Recorded data =>
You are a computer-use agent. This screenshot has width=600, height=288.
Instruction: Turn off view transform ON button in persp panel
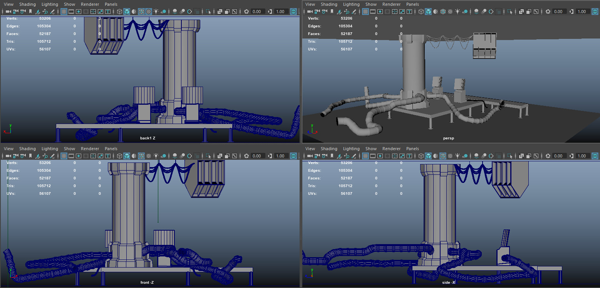pyautogui.click(x=595, y=12)
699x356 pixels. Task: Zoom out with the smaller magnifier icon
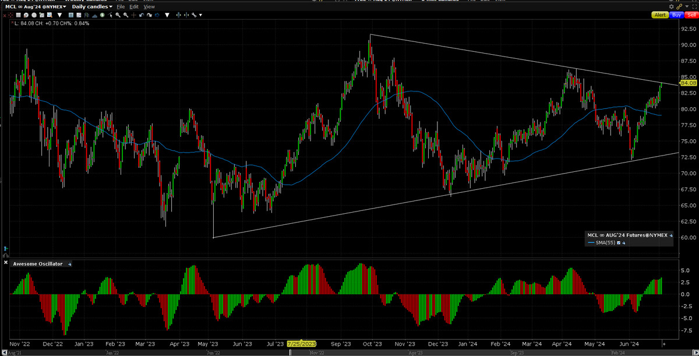pyautogui.click(x=125, y=15)
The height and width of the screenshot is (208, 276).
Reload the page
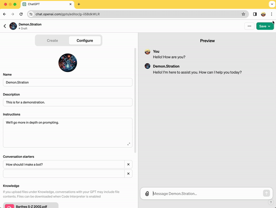tap(20, 14)
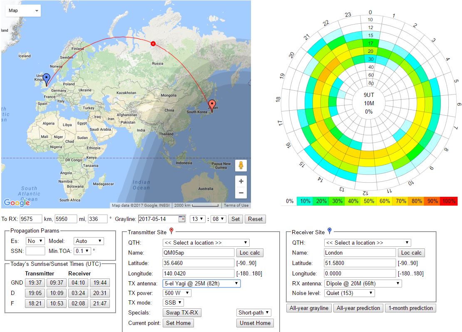Open the Map type dropdown
This screenshot has width=462, height=332.
coord(23,10)
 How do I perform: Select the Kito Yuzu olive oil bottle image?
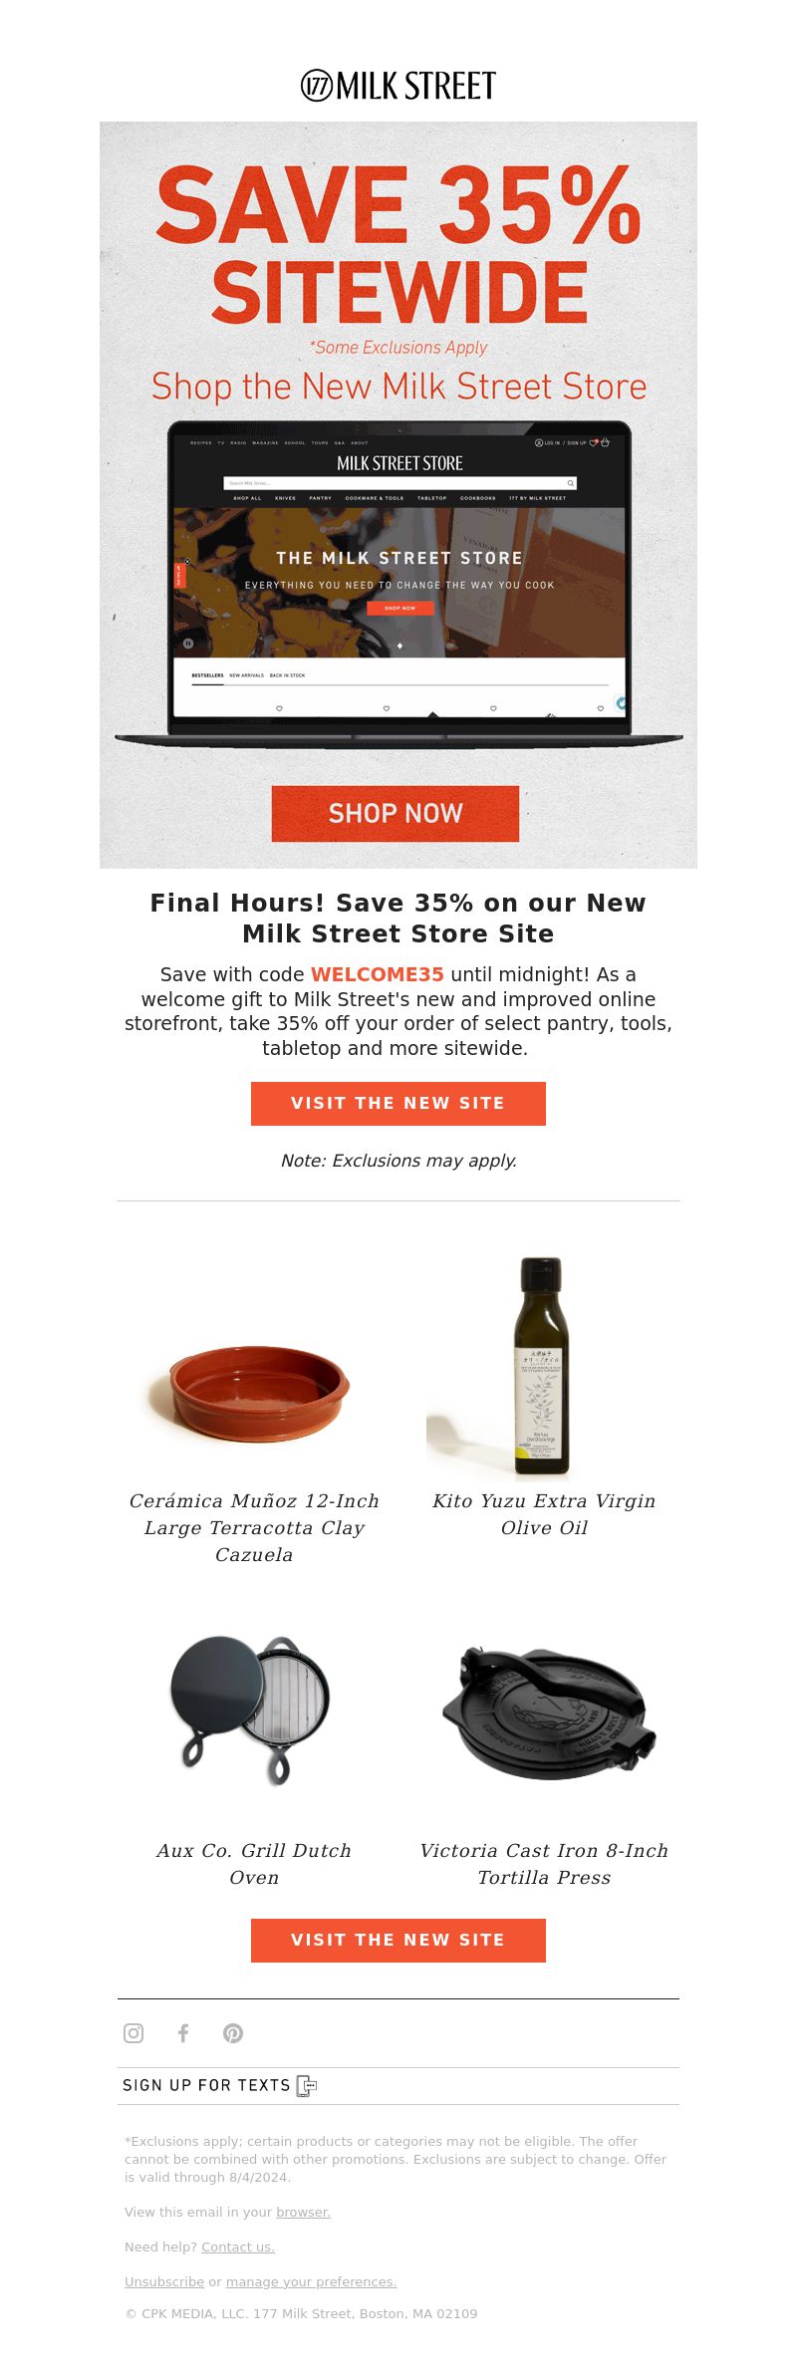(543, 1367)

Work item =>
With the pictures excluded, restate the material exactly as it stands.

Solution to this problem =>
You are a computer-use agent. This screenshot has width=600, height=288.
Instruction: Turn off view transform ON button in persp panel
pyautogui.click(x=595, y=12)
699x356 pixels. Task: Zoom out with the smaller magnifier icon
pyautogui.click(x=125, y=15)
The height and width of the screenshot is (208, 276).
Reload the page
tap(20, 14)
Open the Map type dropdown
This screenshot has width=462, height=332.
coord(23,10)
 How do I perform: Select the Kito Yuzu olive oil bottle image?
(543, 1367)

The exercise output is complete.